Establishing dependency – the parameters continue to expand
The concept of dependency is fundamental in a range of estate planning situations.
Three high profile, and critical, examples are that dependency is a precondition before a potential beneficiary is entitled to be:
- considered as a recipient of a superannuation death benefit;
- treated as a tax dependant;
- an eligible person in making a claim against a deceased estate (e.g. under the state-based family provision application or testator family maintenance provisions).
As is the case in many areas of estate planning, whether dependency is established in any particular situation will turn on the factual matrix.
For example, in relation to a superannuation death benefit, for tax purposes, the key tests set out under the legislation (being section 302-200 of the Tax Act) are that the member and (claimed dependant) must:
- have a close personal relationship; and
- live together; and:
(i) one or each of them provides the other with financial support; and
(ii) one or each of them provides the other with domestic support and personal care.
It is critical to note that all four of the above criteria must be met to satisfy the definition.
One example of the rules in this area is the case of SCT D16-17/149.
In this case, the deceased member had nominated his sister under a non-lapsing binding death benefit nomination (BDBN).
The sister (who was claiming to be in a relationship of interdependency with the member and therefore permitted to be nominated under the BDBN) lived in a different country. In other words, the parties did not "live together".
As the definition of interdependency requires all elements to be established, an interdependency relationship, was automatically unable to be demonstrated, regardless of what other aspects of the criteria were satisfied.

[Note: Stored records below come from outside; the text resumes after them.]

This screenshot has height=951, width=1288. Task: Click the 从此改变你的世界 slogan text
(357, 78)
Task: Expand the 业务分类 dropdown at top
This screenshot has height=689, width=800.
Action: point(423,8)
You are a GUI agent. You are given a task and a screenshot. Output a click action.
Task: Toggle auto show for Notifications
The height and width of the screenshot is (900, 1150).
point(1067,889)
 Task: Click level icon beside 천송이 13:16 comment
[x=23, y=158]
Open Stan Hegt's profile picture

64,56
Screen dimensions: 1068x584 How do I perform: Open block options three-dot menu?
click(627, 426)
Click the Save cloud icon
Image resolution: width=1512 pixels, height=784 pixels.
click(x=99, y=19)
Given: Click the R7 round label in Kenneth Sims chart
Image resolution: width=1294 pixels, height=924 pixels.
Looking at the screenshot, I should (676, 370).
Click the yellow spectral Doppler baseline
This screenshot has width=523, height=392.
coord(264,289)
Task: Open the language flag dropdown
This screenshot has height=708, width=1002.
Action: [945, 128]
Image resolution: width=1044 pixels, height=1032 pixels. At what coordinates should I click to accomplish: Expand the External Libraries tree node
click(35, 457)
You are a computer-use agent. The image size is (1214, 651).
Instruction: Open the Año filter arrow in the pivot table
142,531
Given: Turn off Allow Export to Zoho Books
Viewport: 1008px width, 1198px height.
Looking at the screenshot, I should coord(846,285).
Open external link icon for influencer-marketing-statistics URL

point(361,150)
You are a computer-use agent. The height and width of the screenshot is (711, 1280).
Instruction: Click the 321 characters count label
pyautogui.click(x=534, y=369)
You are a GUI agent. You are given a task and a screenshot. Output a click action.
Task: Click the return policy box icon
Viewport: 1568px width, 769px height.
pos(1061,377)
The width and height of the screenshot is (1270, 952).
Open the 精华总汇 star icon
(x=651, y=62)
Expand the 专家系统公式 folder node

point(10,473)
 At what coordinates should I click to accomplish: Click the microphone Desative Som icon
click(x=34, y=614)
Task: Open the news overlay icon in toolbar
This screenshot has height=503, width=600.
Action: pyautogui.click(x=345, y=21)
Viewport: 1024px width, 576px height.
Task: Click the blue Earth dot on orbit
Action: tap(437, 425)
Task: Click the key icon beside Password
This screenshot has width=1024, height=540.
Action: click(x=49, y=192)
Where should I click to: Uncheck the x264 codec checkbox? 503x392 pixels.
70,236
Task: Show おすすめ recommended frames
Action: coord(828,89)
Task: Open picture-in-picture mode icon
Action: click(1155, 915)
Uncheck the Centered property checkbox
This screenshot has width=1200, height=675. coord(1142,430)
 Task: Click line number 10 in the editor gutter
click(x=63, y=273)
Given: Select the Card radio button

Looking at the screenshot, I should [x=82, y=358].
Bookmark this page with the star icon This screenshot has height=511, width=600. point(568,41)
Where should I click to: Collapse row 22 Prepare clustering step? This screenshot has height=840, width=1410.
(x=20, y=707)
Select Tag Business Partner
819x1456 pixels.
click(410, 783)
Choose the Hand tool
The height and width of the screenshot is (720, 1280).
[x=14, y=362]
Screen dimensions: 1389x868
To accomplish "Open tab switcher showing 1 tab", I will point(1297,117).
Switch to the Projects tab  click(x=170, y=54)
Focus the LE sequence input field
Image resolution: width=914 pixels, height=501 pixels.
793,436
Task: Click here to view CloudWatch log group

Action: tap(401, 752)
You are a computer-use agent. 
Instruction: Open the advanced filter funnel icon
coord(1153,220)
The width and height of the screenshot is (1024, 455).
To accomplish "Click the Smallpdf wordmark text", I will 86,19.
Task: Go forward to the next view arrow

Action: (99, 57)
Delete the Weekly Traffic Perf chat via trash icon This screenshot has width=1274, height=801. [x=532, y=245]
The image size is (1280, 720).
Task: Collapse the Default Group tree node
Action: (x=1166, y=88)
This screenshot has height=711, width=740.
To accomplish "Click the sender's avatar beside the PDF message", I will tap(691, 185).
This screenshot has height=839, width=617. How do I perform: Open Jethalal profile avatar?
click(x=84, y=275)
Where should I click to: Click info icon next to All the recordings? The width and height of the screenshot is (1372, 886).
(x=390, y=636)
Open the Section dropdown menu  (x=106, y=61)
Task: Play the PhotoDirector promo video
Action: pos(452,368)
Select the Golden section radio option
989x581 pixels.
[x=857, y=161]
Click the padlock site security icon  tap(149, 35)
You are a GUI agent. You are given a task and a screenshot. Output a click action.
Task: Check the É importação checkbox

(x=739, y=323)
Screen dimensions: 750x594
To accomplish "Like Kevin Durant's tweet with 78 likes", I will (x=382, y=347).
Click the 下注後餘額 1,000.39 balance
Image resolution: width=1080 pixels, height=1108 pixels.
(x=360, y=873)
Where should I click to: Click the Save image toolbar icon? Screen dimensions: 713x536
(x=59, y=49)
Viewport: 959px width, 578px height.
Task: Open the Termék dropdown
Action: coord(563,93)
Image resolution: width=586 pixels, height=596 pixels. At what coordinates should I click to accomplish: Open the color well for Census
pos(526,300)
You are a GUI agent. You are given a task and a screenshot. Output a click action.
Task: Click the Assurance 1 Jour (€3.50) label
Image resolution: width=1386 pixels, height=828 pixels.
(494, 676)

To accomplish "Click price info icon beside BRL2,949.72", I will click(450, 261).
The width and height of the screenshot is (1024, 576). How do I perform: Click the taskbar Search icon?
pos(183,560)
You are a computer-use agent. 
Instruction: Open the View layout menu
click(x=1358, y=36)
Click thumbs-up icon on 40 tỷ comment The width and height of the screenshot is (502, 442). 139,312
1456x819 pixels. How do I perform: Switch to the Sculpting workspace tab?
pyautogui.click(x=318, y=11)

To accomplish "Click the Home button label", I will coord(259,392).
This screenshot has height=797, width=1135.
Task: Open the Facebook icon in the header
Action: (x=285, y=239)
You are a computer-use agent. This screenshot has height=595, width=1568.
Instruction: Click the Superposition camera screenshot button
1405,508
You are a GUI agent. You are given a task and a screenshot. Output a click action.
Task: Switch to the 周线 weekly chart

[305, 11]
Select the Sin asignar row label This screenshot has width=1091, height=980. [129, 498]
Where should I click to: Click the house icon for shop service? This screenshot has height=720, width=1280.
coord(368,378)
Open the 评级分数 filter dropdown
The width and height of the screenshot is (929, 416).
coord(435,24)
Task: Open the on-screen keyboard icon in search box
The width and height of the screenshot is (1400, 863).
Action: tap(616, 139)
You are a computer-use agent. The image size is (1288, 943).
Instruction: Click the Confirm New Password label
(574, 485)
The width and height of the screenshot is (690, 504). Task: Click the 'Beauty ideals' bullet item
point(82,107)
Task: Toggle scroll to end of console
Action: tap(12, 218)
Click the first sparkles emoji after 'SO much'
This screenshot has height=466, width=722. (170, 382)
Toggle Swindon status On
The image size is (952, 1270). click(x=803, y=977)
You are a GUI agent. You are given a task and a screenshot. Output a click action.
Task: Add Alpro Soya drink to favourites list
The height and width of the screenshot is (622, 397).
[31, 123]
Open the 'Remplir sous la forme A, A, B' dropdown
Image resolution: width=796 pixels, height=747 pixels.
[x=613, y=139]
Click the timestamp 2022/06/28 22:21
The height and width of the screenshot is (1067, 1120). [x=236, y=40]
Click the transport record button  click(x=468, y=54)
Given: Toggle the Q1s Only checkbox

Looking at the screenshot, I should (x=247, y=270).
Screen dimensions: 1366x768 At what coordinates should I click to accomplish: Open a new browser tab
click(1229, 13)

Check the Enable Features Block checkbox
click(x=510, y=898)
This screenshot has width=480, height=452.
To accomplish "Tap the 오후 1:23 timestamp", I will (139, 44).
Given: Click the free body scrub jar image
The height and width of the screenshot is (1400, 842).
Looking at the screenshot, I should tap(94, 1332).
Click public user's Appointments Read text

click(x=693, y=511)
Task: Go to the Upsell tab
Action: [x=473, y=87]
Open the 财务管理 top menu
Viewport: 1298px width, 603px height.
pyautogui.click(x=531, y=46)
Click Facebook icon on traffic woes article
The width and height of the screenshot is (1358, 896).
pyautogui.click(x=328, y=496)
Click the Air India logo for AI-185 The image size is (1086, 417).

In turn, this meant that what otherwise appeared to be a valid BDBN that the trustee would have been bound to follow was in fact void.
The decision noted that the sister may have been a dependant, by virtue of financial dependency on the deceased member; however no evidence was provided supporting this conclusion.
This meant the trustee was required to pay the death benefit to the members legal personal representative, on the basis that there were no dependants.
Recent development
While each area of the law concerning dependency has its own nuances, the principles developed in one discipline can provide a point of reference for other areas.
The recent decision in Robinson v Glennon [2025] NSWSC 770 provides another point of reference in the context of the (arguably ever evolving) definition of a spousal relationship of dependency.
The case related to a claim for further provision from a deceased estate.
The relevant legislative section in issue required the claimant be wholly or partly dependent on the deceased person and a member of the household of which the deceased person was a member; concepts the court reiterated were intentionally broad. Another section which may have provided grounds for a claim was predicated on cohabitation at the time of death, which was held to have not existed.
The deceased died without a valid will, and (but for the claim of the deceased's former life partner), under the intestacy regime the deceased's sister would have been entitled to the entire estate.
The factual matrix accepted by the court included the following indicia:
- accommodation provided by the deceased for over a decade (see Spata v Tumino (2018) 95 NSWLR 706) - despite this being intermittent (punctured by a recurring pattern of alleged abuse and violence - often fuelled by alcohol and illicit substance abuse by the deceased - which ultimately resulted in apprehended domestic violence orders for both parties, which they apparently intermittently then agreed to ignore);
- domestic support provided by the deceased including household assistance and emotional support (again intermittingly);
- lifestyle support, which included rent-free accommodation and contributions to wellbeing, despite a separate residence being maintained by the claimant (see Vaughan v Hoskovich [2010] NSWSC 706).
Ultimately it was held that partial dependency was enough to satisfy the statutory requirements (see McKenzie v Baddeley [1991] NSWCA 197), particularly when factoring in the moral duties owed by the deceased. This was despite the fact that whatever relationship had existed likely permanently ceased some weeks before death (to the extent that the claimant was unaware of the death until reading about it on Facebook some six weeks later).
The extremely fluid nature of the relationship here that was sufficient to establish dependency arguably further supports the potential for a range of claimants not traditionally considered as enjoying substantive rights against a deceased estate, for example:
- former partners;
- informal carers;
- friends and housemates; and
- individuals involved in non-traditional relationships (including multiple spouses in non-exclusive or 'open' (search 'Mark Latham' for 2025 contemporary content) relationships.
Ultimately, in an estate valued at circa $300,000, the costs of the sister were at least $155,000, which the barrister for the claimant (who acted on a pro bono basis) observed were 'absolutely extraordinary', the claimant was awarded the entirety of the estate. However, the sister was permitted to recover $100,000 of her legal costs, together with a reimbursement of estate expenses she incurred (eg the funeral).
Arguably, in addition to the dependency principles, the case is also a reminder of the heuristic that it is possible to win every litigation, guaranteed: as long as you are the lawyer.
Or in proverb form: "in litigation, the lawyers are the only winner; and their victory is guaranteed by the system".